TÜRKİYE’NİN İLK YERLİ HIBRIT SUV’U
Toyota’nın 20 yıllık hibrid geçmişinin en iyi örneği olan yerli C-HR, sessiz sürüşü ve düşük tüketim değerleriyle dikkat çekiyor. Sunulan ÖTV desteği sayesinde fiyatı oldukça cazip olan araç, markanın Adapazarı tesislerinde üretiliyor.
Toyota, çevreye duyarlı otomobil üretiminin öncü markalarından olarak dikkat çekiyor. Benzinli ve elektrikli motorun birlikte kullanıldığı araçları temsil eden hibrit teknolojisine önemli yatırımlar yapan marka, ilk hibrit modelini bundan tam 20 yıl önce, 1997’de pazara sundu. Adapazarı’nda ürettiği yeni modeli C-HR ile marka imajını tamamen değiştirdi. Markanın son modellerinde ortaya çıkan sportif tasarıma yönelme eğilimi, C-HR ile adeta boyut atladı. Kaslı görünümü, keskin hatları ve radikal tasarımıyla sıradan bir araçtan çok konsept bir otomobile benzeyen C-HR, prototip üretimiyle de neredeyse aynı olarak yollara çıkmaya başladı. Marka araçta 1.2 litrelik yeni turbo beslemeli benzinli motor seçeneğine sunsa da asıl dikkat çekici versiyon kuşkusuz hibrit versiyon. Hibrit araçlar için geçtiğimiz yıl ekim ayında getirilen ÖTV teşviki ile çok cazip hale gelmişti. Hibrit C-HR ise, 1.8 litrelik araçlarla aynı vergi dilimine girmesine rağmen, aynı çekiş sistemi ve donanıma sahip 1.2 litrelik benzinli-otomatik versiyondan ufak bir fiyat farkıyla sunuluyor.
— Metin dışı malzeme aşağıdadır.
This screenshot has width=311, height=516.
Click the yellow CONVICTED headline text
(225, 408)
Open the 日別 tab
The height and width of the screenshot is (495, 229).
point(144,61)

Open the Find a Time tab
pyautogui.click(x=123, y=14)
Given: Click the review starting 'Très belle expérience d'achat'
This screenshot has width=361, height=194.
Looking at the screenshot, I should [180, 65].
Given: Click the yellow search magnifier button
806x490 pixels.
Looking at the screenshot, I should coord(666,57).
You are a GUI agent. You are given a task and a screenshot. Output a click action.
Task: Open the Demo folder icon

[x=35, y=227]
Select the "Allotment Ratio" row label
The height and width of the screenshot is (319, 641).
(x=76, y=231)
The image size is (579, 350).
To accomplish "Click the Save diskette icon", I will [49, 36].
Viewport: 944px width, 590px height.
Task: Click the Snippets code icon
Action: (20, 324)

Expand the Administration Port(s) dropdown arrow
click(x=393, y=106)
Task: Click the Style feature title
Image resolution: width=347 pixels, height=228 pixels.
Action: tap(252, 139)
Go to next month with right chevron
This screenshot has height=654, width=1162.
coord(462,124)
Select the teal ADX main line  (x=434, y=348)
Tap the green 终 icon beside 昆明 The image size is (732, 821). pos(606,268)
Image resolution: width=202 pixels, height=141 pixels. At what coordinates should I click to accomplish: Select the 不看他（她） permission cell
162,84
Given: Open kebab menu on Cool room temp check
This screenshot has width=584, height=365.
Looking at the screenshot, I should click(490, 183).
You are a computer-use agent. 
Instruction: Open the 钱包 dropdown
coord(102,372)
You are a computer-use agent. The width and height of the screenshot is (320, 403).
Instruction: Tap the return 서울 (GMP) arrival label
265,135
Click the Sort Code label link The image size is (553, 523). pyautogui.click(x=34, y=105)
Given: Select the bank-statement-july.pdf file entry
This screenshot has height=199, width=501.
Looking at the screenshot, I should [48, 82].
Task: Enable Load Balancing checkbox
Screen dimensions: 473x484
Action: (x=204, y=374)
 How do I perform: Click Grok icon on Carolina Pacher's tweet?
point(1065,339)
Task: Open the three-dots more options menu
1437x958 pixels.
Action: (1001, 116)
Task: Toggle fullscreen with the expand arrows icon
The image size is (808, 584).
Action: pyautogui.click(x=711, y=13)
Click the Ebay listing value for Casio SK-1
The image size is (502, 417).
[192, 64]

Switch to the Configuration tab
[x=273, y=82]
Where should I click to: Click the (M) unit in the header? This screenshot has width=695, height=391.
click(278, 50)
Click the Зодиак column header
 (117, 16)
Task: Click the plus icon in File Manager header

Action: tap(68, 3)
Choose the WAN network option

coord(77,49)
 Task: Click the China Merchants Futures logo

Yol tutuş ve sürüş başarılı
Toyota Yeni Global Mimari (TNGA) platformu, Japonya dışında ilk kez C-HR Hybrid üretimi için Türkiye’de kullanılmış. Bu sayede aracın ağırlık merkezi olabildiğince yere yakın hale geliyor. Bu sayede aracın yol tutuşu ve sürüş yeteneği artırılmış oluyor. Aracı kullandığımız süreçte bunun faydalarını gördük. Araç, hiçbir Toyota’da (GT 86 hariç) olmadığı kadar iyi yol tutuyor ve sürüş keyfi de başarılı seviyede. Sürüş keyfi demişken hemen belirtelim. Araç şehir içi hızlarda, gaza yüklenilmediği sürece sadece elektrikle yol alıyor. Dolayısıyla motor sesi diye bir şey yok. Hatta aracın çalıştığını anlamak için gösterge tablosuna bakmak gerekiyor. Bu sessizlik, yoğun trafiğin stresini azaltıyor.
122 beygir yeterli
Araçta kullanılan 1.8 litrelik benzinli ünite 98 beygir güç ve 142 nm tork üretiyor. Elektrikli motorsa 72 beygir güç ve 163 nm tork değerlerine sahip. Markanın verdiği bilgiye göre bu iki motorun birlikteliğinden 122 beygirlik ortalama güç çıkıyor. 0-100 km/s ivmelenmesini 11 saniyede tamamlayan aracın maksimum hızıysa saatte 170 kilometre olarak belirlenmiş. Araçta standart olarak e-CVT (Elektronik kontrollü sürekli değişken şanzıman) kullanılıyor. 1.5 tonluk aracın ortalama tüketimi 3.8 litre olarak belirlenmiş. Performans olarak oldukça yeterli olan araç, dinamik sürüşüyle beğenimizi kazandı. Aracın başlangıç seviyesinde bile 17 inçlik alaşımlı jantlar, çift bölgeli otomatik klima, Toyota Touch 2 multimedya sistemi, geri görüş monitörü, yağmur sensörü, cruise control, otomatik yanan farlar, LED gündüz yanan farlar ve elektronik park freni gibi uzun bir liste sunuluyor. Üst versiyonlarda ise ısıtmalı koltuklar, akıllı giriş sistemi, yarı parçalı deri koltuklar, Kolay Akıllı Park Destek Sistemi (S-IPA), 18 inç alaşımlı jantlar ve çift renkli gövde gibi özellikler de bulunuyor. Araç fren esnasında veya ayak gazdan çekildiğinde bataryaları şarj ediyor. Dolayısıyla araç, elektrikli otomobiller gibi prizden şarj olmuyor. Yani depoda benzin olduğu sürece yolda kalma gibi bir sorun yok.